▶ [ZU ERLEDIGEN]
1/ Zitiere den Urteilstext zur Höhe des Arbeitslosengeldes vollständig und unverändert.
2/ Drucke aus den Einträgen die Zeilen unverändert, beginnend mit der Zeile, die „Screen dimensions: 1092x1092“ enthält, und endend mit der Zeile, die „pos(129,547)“ enthält. Lass dabei die Bilder weg.

L 8 AL 200/08

Land
Freistaat Bayern
Sozialgericht
Bayerisches LSG
Sachgebiet
Arbeitslosenversicherung
Abteilung
8
1. Instanz
SG München (FSB)
Aktenzeichen
S 34 AL 248/06
Datum
2. Instanz
Bayerisches LSG
Aktenzeichen
L 8 AL 200/08
Datum
3. Instanz
-
Aktenzeichen
-
Datum
-
Kategorie
Urteil
Leitsätze
Höhe des Arbeitslosengeldes, Bemessungsentgelt, Urlaubsabgeltung
1. Zweifel, ob eine Urlaubsabgeltung im Bemessungszeitraum erzielt ist, werden durch die Fiktion des § 131 Abs. 1 Satz 2 SGB III ausgeräumt.
2. Gemäß § 131 Abs. 2 Nr. 1SGB III bleiben Arbeitsentgelte außer Betracht, die der Arbeitslose wegen der Beendigung des Arbeitsverhältnisses erhält, dazu gehört eine Urlaubsabgeltung.
3. Die Einbeziehung der Urlaubsabgeltung in das Bemessungsentgelt würde zu einem ungerechtfertigten Vorteil gegenüber an-deren Arbeitnehmern erlangen, die ihren Urlaub einbringen und keinen Abgeltungsanspruch haben.
4. Arbeitsleistungen auf Kosten der Gesundheit müssen sozialversicherungsrechtlich nicht belohnt werden.
5. Die Urlaubsabgeltung ist nicht die eine Einmalzahlung zu behandeln.

▶ [BEREITGESTELLTES MATERIAL]

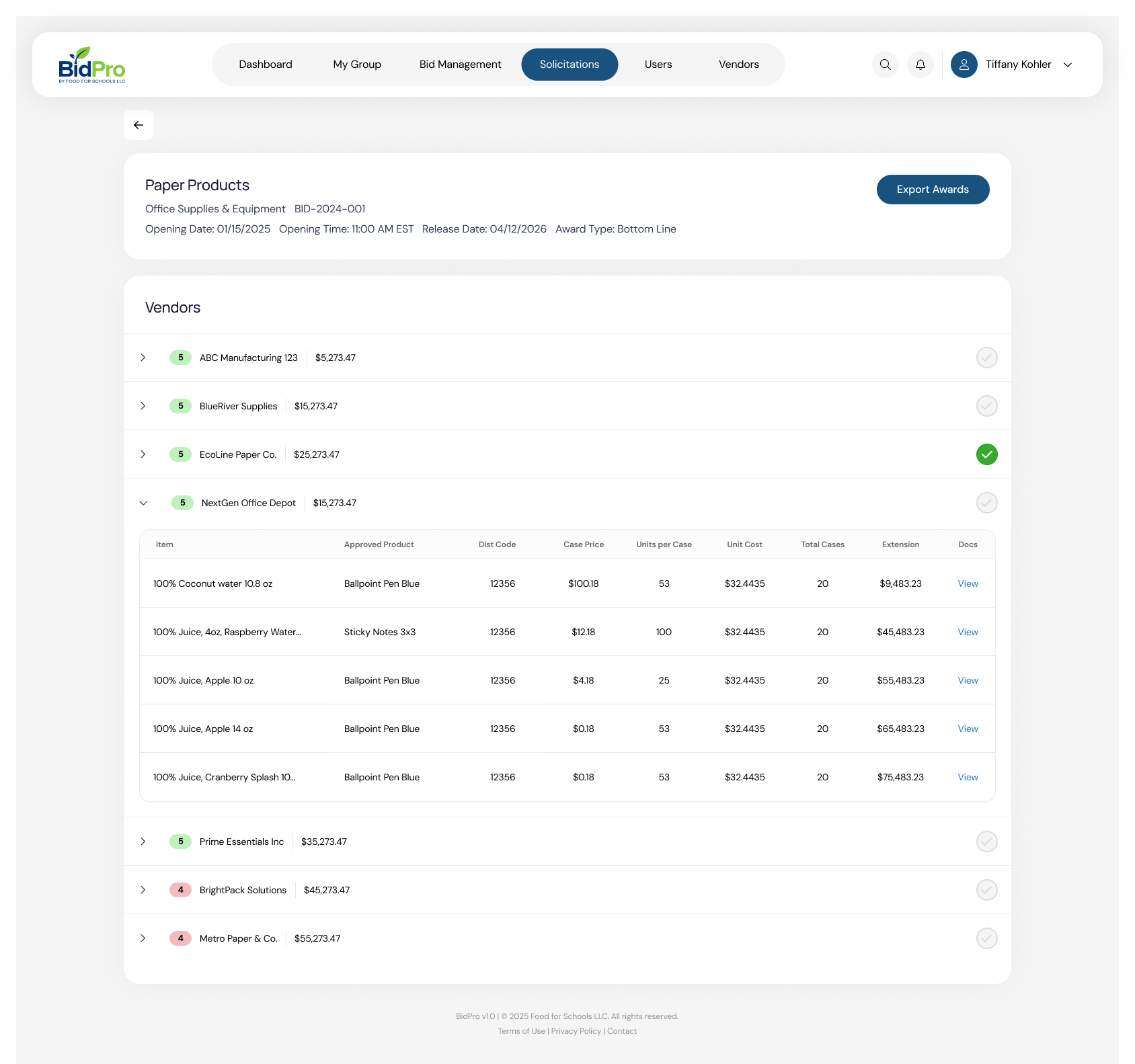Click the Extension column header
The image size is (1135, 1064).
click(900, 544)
...
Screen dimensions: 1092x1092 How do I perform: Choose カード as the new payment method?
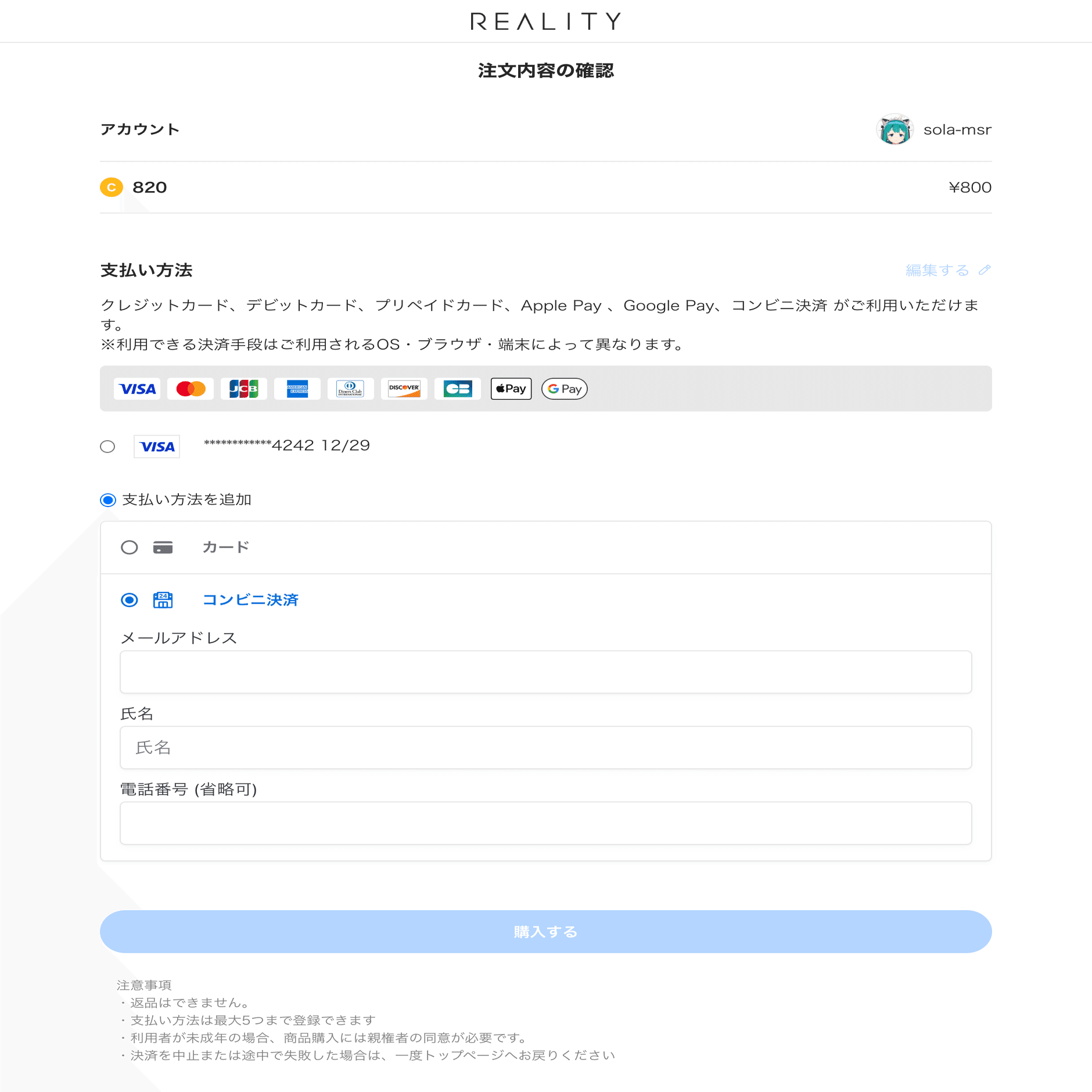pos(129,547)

▶ [ANTWORTEN]
1/
L 8 AL 200/08

Land
Freistaat Bayern
Sozialgericht
Bayerisches LSG
Sachgebiet
Arbeitslosenversicherung
Abteilung
8
1. Instanz
SG München (FSB)
Aktenzeichen
S 34 AL 248/06
Datum
2. Instanz
Bayerisches LSG
Aktenzeichen
L 8 AL 200/08
Datum
3. Instanz
-
Aktenzeichen
-
Datum
-
Kategorie
Urteil
Leitsätze
Höhe des Arbeitslosengeldes, Bemessungsentgelt, Urlaubsabgeltung
1. Zweifel, ob eine Urlaubsabgeltung im Bemessungszeitraum erzielt ist, werden durch die Fiktion des § 131 Abs. 1 Satz 2 SGB III ausgeräumt.
2. Gemäß § 131 Abs. 2 Nr. 1SGB III bleiben Arbeitsentgelte außer Betracht, die der Arbeitslose wegen der Beendigung des Arbeitsverhältnisses erhält, dazu gehört eine Urlaubsabgeltung.
3. Die Einbeziehung der Urlaubsabgeltung in das Bemessungsentgelt würde zu einem ungerechtfertigten Vorteil gegenüber an-deren Arbeitnehmern erlangen, die ihren Urlaub einbringen und keinen Abgeltungsanspruch haben.
4. Arbeitsleistungen auf Kosten der Gesundheit müssen sozialversicherungsrechtlich nicht belohnt werden.
5. Die Urlaubsabgeltung ist nicht die eine Einmalzahlung zu behandeln.

2/
Screen dimensions: 1092x1092 How do I perform: Choose カード as the new payment method?
pos(129,547)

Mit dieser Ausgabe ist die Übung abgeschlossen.